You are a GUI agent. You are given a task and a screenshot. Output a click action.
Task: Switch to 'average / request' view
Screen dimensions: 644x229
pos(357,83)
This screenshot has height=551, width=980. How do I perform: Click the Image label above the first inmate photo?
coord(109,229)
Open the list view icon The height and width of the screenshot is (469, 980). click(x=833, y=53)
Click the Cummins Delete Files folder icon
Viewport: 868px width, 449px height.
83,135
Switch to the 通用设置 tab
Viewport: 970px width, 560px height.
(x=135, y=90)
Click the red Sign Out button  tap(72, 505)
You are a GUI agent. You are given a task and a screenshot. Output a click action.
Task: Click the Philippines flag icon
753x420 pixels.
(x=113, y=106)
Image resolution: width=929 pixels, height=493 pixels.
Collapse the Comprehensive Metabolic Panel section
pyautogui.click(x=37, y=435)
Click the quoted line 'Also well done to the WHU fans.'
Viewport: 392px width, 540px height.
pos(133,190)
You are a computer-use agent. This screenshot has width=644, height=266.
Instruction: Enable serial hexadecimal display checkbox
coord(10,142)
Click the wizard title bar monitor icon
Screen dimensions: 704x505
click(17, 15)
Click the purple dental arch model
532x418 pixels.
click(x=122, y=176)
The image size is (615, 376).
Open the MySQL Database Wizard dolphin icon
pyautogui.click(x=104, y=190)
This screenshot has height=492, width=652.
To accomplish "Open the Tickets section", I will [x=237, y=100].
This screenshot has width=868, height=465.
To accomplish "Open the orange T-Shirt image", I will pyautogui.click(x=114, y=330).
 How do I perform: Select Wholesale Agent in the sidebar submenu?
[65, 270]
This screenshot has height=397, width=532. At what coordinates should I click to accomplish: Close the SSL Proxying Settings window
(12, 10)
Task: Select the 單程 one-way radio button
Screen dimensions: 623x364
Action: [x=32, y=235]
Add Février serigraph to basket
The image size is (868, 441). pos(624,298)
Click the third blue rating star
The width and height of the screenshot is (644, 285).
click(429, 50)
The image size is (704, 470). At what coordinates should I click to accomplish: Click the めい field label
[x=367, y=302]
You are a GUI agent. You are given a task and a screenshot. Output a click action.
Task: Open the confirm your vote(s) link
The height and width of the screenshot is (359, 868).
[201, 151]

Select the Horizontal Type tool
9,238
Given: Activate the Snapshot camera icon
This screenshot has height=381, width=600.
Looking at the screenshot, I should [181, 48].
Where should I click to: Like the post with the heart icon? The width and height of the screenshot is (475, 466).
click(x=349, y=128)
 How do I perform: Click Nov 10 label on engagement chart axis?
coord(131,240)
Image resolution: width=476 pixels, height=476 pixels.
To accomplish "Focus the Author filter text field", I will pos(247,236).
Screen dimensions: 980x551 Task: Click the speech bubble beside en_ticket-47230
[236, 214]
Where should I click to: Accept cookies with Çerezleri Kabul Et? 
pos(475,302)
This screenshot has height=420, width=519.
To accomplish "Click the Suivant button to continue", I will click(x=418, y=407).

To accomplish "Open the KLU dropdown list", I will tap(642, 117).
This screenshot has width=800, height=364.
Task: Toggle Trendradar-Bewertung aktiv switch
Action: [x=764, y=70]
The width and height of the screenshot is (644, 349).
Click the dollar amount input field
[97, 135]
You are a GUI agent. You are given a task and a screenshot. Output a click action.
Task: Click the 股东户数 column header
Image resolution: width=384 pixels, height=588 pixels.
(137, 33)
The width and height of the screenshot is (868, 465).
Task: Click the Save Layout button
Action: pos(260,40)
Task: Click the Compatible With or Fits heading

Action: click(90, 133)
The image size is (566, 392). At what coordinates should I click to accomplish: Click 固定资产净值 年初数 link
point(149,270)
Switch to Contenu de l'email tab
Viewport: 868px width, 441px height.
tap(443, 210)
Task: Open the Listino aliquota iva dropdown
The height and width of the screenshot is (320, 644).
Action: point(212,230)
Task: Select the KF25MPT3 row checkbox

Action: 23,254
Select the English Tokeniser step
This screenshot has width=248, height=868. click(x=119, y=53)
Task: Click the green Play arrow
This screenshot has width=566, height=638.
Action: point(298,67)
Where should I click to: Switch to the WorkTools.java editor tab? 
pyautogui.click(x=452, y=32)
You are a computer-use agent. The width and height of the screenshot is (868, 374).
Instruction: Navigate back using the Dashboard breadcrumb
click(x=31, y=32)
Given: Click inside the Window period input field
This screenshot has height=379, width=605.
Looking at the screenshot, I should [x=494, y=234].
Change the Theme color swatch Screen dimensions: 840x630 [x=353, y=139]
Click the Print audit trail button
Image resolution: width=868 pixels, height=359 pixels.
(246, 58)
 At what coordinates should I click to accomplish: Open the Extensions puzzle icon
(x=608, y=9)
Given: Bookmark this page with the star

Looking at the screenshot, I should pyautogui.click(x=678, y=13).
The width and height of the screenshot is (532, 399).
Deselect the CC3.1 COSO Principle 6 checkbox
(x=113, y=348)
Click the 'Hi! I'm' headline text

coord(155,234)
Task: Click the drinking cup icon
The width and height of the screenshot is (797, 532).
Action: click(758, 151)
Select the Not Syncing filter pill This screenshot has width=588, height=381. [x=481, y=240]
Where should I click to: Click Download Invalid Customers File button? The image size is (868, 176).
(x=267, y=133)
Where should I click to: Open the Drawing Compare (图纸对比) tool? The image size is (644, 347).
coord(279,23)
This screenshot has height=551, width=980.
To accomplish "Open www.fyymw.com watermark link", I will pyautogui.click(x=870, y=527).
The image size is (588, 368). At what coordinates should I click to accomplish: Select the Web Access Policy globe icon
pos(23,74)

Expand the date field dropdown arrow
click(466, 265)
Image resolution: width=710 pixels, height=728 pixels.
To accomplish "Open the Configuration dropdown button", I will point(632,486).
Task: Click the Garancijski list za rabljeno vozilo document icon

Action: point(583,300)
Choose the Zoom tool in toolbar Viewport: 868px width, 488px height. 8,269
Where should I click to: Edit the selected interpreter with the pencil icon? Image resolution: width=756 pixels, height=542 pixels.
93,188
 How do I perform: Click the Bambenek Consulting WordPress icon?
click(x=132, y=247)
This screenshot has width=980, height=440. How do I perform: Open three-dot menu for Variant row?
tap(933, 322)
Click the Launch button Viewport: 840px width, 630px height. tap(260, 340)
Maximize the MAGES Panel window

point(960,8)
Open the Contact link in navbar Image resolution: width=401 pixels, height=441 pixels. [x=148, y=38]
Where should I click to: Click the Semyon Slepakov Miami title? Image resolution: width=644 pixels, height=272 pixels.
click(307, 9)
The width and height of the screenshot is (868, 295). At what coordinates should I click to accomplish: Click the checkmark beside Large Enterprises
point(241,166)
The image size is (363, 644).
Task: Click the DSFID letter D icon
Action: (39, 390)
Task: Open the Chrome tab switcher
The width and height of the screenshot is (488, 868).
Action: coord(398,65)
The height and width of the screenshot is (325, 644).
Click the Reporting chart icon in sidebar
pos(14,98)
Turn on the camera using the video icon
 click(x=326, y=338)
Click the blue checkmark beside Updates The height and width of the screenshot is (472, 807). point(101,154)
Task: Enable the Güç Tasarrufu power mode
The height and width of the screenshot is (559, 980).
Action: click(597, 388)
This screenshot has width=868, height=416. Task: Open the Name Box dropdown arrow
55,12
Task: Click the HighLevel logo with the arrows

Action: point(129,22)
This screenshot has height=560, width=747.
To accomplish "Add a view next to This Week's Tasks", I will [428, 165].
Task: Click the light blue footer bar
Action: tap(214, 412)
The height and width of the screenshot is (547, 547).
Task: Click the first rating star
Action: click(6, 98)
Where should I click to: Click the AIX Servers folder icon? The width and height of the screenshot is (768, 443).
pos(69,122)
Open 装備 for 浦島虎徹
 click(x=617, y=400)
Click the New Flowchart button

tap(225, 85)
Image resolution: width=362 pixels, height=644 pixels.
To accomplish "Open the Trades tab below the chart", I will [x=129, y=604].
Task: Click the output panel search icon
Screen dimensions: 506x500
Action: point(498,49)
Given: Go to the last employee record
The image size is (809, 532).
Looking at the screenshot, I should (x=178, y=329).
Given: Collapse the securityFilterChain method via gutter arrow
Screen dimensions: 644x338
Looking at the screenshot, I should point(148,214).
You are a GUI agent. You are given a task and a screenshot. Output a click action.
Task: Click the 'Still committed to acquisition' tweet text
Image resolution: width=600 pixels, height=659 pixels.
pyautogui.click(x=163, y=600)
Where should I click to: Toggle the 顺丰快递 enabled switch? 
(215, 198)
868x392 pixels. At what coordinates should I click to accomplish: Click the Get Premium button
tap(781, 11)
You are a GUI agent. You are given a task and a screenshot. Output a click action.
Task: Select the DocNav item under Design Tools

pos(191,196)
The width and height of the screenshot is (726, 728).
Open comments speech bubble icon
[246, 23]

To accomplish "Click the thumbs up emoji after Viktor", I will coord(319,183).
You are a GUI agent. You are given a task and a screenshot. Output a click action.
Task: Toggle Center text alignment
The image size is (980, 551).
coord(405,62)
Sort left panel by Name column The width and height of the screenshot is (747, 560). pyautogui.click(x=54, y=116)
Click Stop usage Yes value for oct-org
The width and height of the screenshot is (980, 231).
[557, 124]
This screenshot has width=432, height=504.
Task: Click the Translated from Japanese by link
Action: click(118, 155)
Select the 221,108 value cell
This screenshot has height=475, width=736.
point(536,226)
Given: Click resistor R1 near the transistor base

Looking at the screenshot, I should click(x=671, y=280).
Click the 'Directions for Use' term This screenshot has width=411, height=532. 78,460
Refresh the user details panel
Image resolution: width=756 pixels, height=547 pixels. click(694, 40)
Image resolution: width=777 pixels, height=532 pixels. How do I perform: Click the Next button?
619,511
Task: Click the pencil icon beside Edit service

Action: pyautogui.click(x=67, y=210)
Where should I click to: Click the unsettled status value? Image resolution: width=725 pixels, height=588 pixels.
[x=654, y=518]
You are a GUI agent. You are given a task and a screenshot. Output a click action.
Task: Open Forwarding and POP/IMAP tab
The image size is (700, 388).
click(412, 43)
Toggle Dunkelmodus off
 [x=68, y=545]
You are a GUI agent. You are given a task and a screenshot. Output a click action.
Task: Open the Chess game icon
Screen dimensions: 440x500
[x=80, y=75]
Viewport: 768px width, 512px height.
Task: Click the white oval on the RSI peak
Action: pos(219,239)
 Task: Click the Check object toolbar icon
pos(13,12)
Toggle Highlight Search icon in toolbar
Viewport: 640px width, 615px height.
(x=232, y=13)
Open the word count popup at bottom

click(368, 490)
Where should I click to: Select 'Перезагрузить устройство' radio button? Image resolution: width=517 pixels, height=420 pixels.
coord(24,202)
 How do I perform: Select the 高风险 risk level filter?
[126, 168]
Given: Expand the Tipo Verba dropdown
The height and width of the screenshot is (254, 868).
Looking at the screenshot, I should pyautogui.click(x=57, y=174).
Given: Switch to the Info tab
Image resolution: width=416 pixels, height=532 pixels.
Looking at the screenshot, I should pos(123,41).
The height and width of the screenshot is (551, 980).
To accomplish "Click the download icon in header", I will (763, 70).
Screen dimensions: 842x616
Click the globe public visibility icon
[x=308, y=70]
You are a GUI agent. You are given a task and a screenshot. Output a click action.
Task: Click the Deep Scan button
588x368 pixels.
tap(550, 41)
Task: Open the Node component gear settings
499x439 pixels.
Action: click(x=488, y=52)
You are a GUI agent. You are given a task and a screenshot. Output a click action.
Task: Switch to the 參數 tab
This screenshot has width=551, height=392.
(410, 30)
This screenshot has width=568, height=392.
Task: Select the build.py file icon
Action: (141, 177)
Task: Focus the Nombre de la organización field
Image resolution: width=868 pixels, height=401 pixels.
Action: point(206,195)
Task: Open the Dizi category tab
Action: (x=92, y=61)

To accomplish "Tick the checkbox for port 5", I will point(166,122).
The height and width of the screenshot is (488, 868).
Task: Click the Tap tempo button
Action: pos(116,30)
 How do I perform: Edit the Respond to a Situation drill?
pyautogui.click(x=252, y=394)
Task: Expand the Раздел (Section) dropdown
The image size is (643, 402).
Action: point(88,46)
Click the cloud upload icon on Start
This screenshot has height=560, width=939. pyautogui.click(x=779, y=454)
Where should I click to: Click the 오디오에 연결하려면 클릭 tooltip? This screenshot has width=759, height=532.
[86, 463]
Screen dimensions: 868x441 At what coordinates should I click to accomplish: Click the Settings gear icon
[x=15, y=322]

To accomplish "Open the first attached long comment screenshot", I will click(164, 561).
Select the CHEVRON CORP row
───
§ Exercise instructions
Wherever the string "Focus" appears in a line of the records above, copy that line.

§ Result of this task
To accomplish "Focus the Author filter text field", I will pos(247,236).
Task: Focus the Nombre de la organización field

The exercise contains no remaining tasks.